But a closer look at Biden’s numbers shows that the disapproval extends beyond the economy. Question after question, voters didn’t like what they saw.
That includes an issue where the outcome has so far looked better than expected and where Biden’s policies appear to largely align with what most Americans want: Ukraine.
The pressing question for the White House — especially as the war drags on and the question continues to matter to voters — is why?
A Quinnipiac poll showed just 39% approved of Biden’s handling of Ukraine, with 48% disapproving. Another in mid-March pegged those numbers at 36% and 52%, respectively. An AP-NORC poll showed that just 36% of Americans called Biden’s answer “about right.” Some polls, including that of YouGov, have been more favorable. But in most polls, the bump Biden got at the start of the invasion and after his State of the Union address wore off.
Biden’s approval has faltered despite Ukraine doing better than many had expected – holding kyiv and winning major victories that now include the sinking of the Moskva – and despite Biden pursuing policies that most of Americans say they approve.
Americans generally and overwhelmingly approve of sanctions against Russia and are tightening them, which Biden has done. They strongly supported banning Russian oil, which Biden did. They overwhelmingly oppose the involvement of the US military, which Biden has assured he will not do.
Which leads to the question of what they think they’re missing out on — and what Biden’s success looks like on that question.

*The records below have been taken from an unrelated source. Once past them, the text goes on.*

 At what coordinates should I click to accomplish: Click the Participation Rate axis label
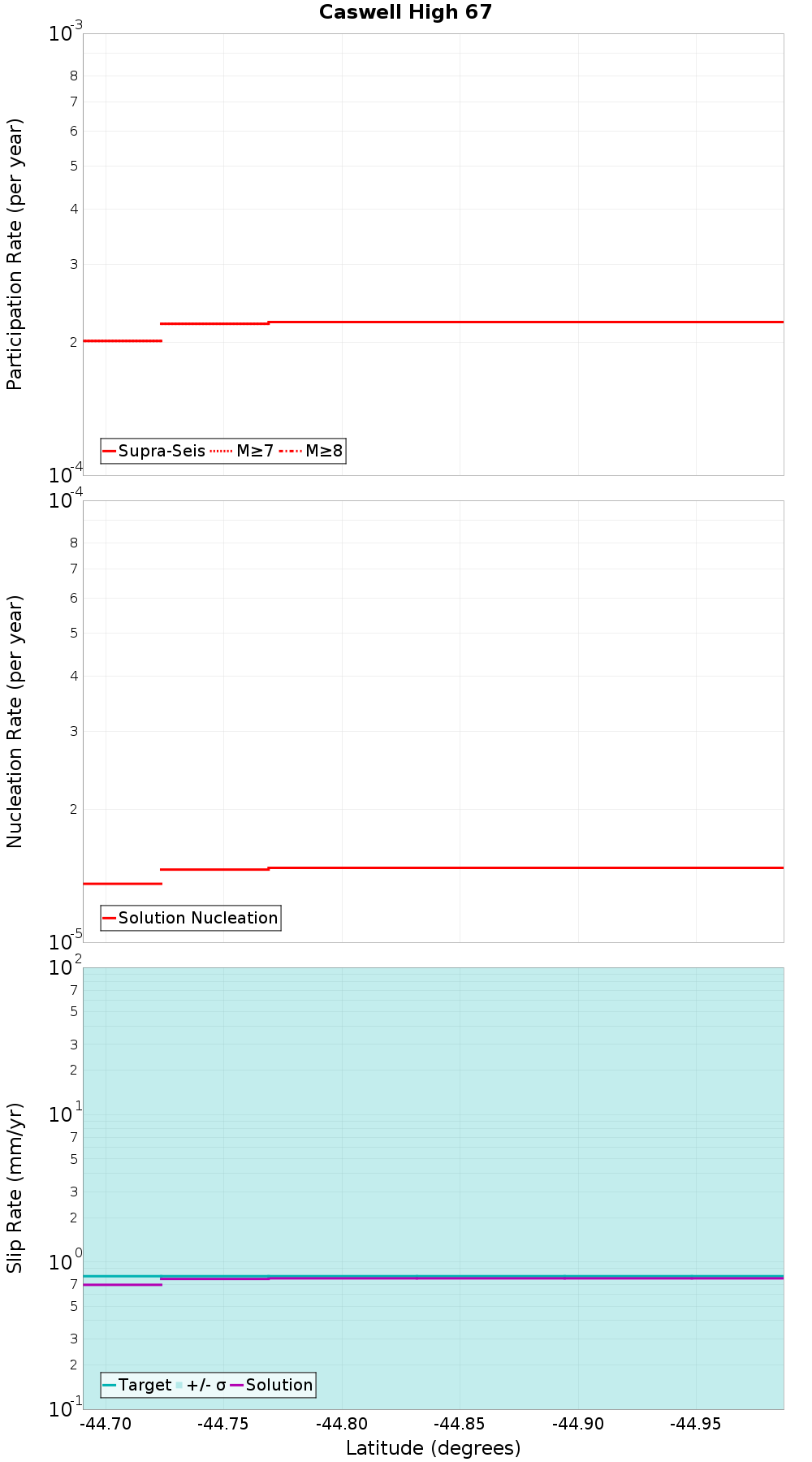(x=15, y=254)
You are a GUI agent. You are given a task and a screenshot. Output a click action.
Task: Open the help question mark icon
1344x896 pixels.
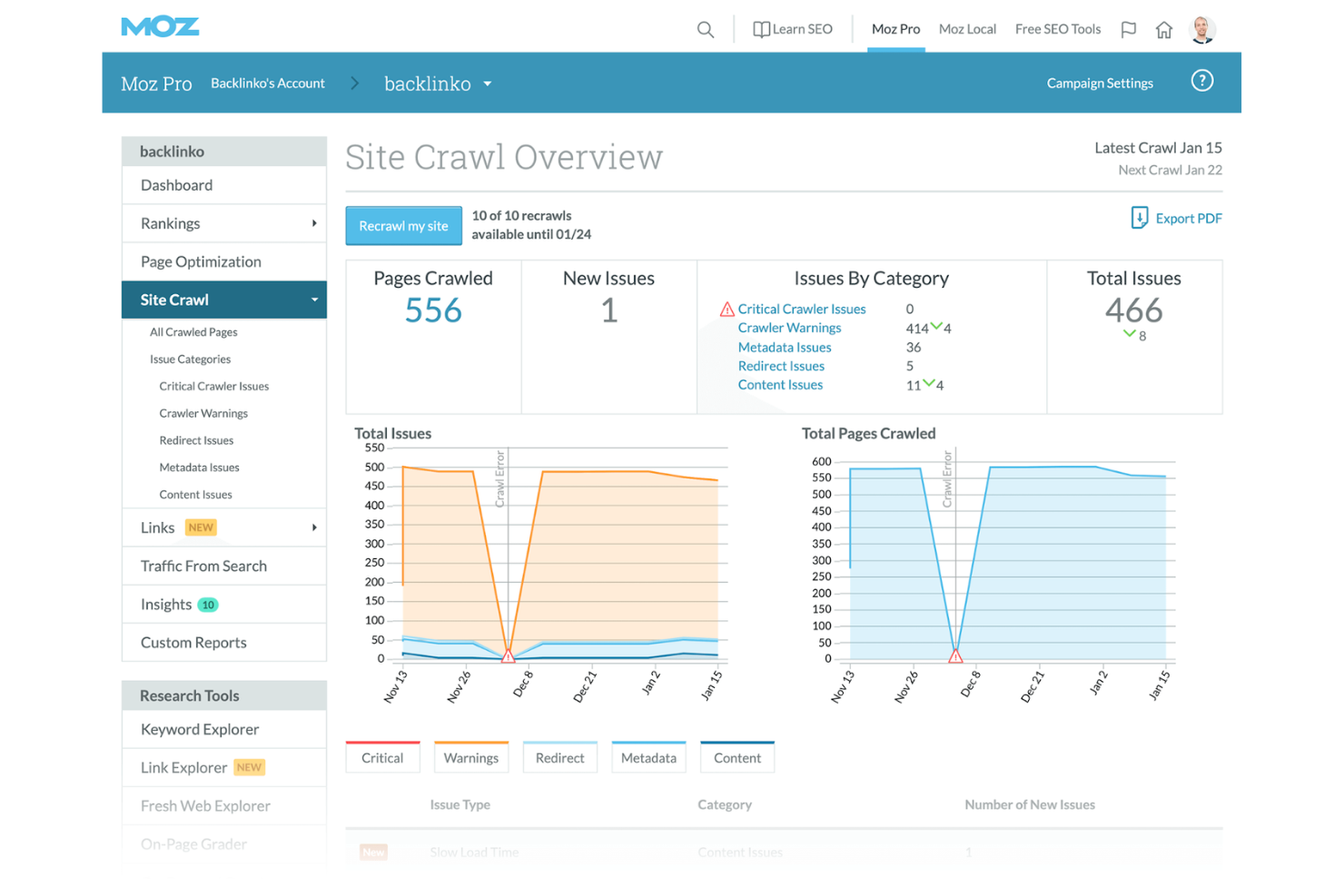click(1201, 81)
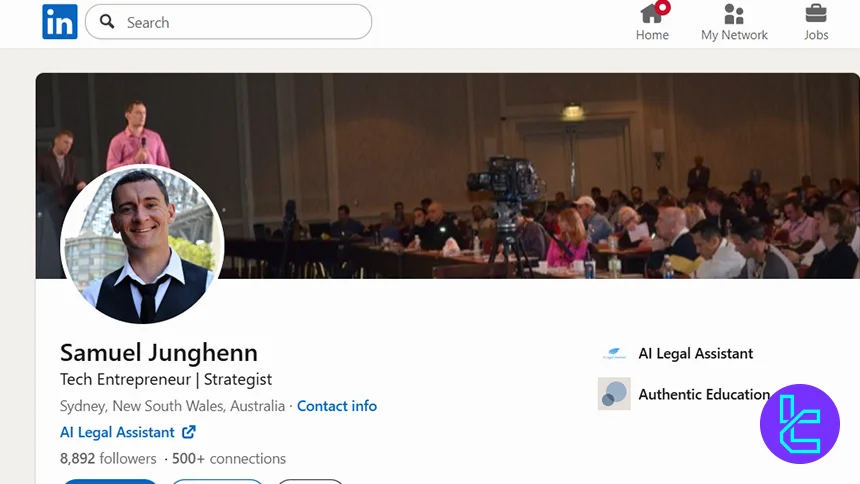Open Samuel Junghenn's profile photo
This screenshot has height=484, width=860.
pos(142,244)
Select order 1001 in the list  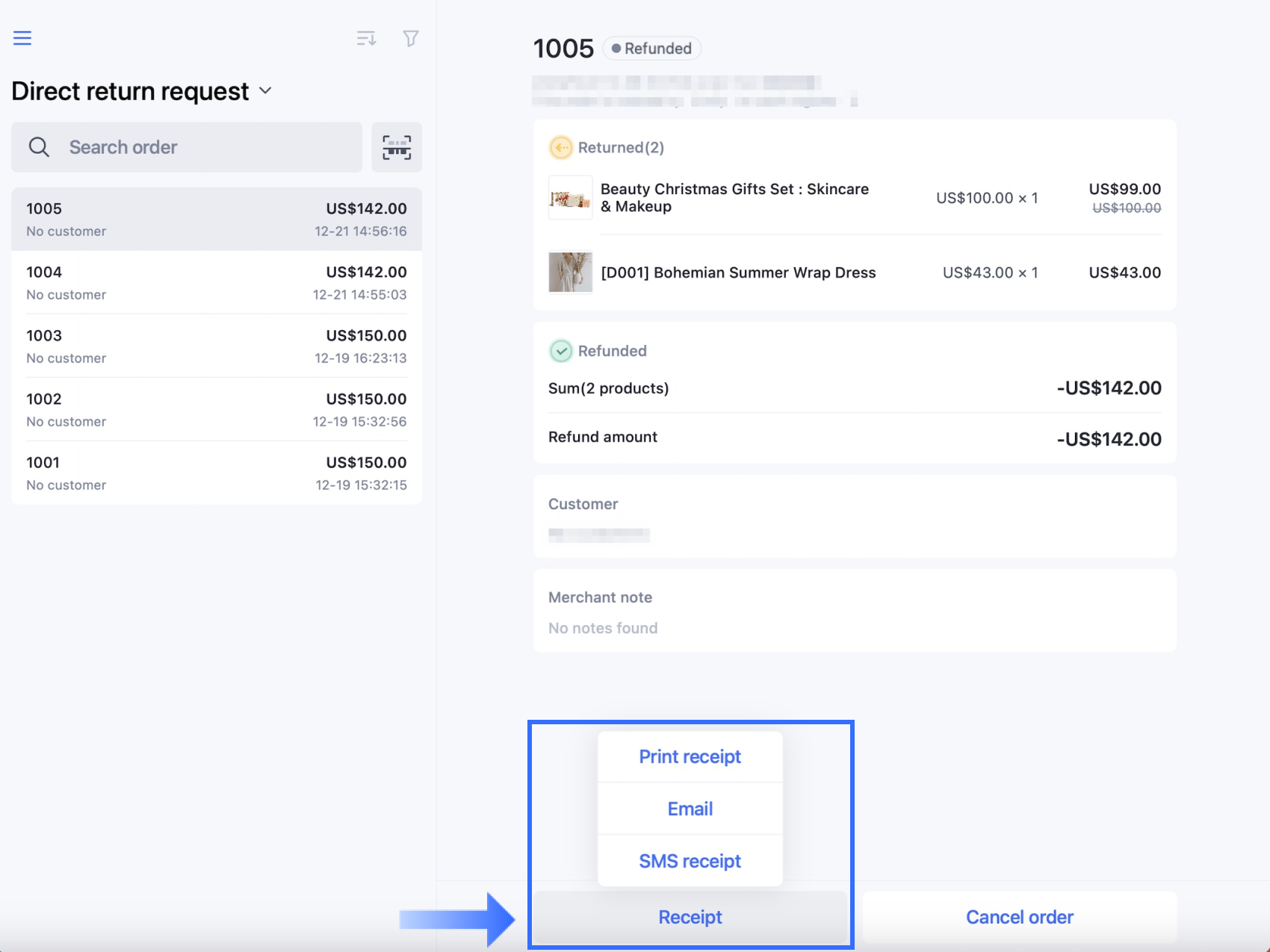click(x=216, y=473)
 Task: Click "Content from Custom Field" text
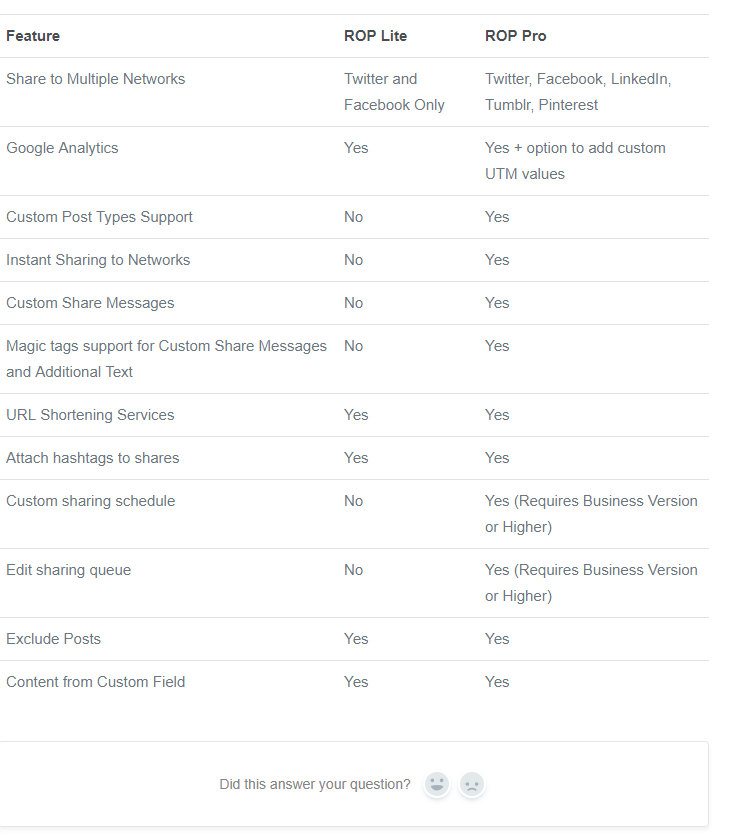(95, 682)
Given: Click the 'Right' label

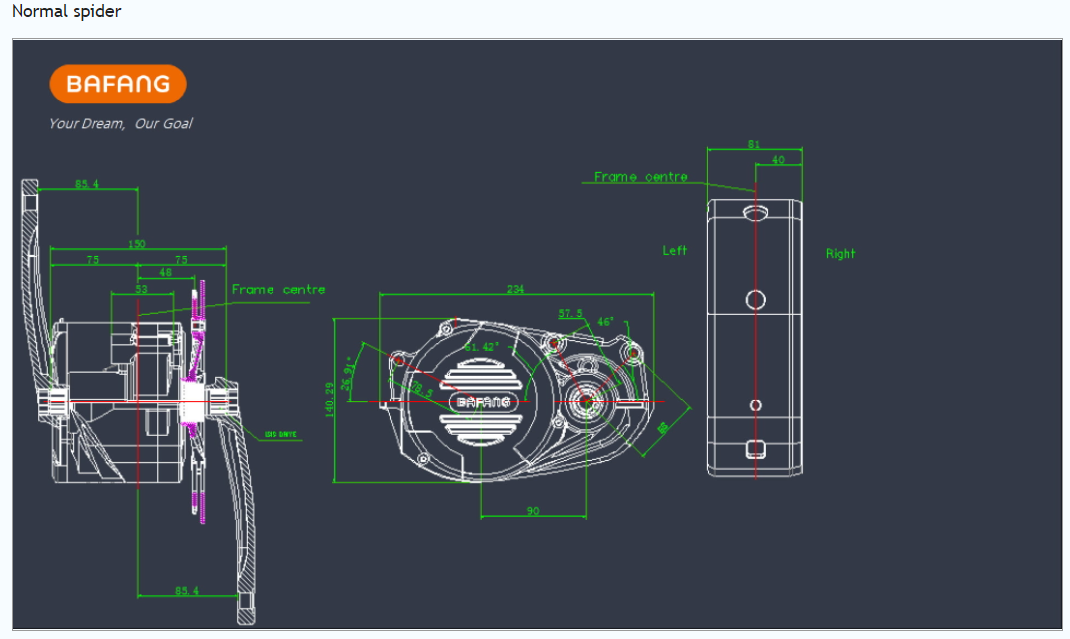Looking at the screenshot, I should pyautogui.click(x=841, y=254).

One possible explanation is that Americans simply want After of…something: The AP-NORC poll showed that 56% of Americans and even 43% of Democrats said Biden wasn’t tough enough. Another explanation is that people are feeling more hesitation than they would like: an NPR poll showed Americans agreeing 45 to 33 that Biden was being too cautious. Again, a significant number of Democrats — 35% — agreed.
Biden has taken steps that appear to meet with public approval, but often after others have done so or allies have called for them. This includes banning Russian oil, indicting Vladimir Putin for war crimes and, most recently, the decision to send US officials to kyiv now that it is safer. As war approached, Biden took a somewhat hands-off, diplomacy-focused approach to the Nord Stream 2 gas pipeline between Russia and Germany, before Germany suspended it. Polls have also consistently shown Americans overwhelmingly support sending more weapons to Ukraine, and the Biden administration has dramatically increased aid in recent days.
Biden has also sought to speak tough. As well as accusing Putin of war crimes, he at one time appeared to call for Putin’s removal from power (although the White House backed it down) and recently accused Russia of committing a genocide.
It is very unlikely that this question – that is, the actual outcome of the Russian invasion – will be decided in the spring, of course. Much remains unresolved and the war has inflicted enormous costs on Ukraine. And Ukrainian President Volodymyr Zelensky has suggested that Western leaders could take responsibility for an unfavorable outcome, including delivering that message directly to US leaders last month.
Above all that looms the other major foreign policy event of Biden’s presidency: the chaotic pullout from Afghanistan — which the administration seemed unprepared for and voters strongly disapproved of. It seems likely that with these events in mind, Americans are less likely to see the good in Biden’s approach to Ukraine or to perceive him as truly in control. Neither foreign policy issue is expected to be a priority for voters in November given the state of the economy, but both will play into their assessments of Biden’s promise of strong and stable American leadership after Trump.
Some of these polls might just reflect people who are distrustful of Biden overall and see nothing in Ukraine that exceeds their expectations. But that’s also kind of the point.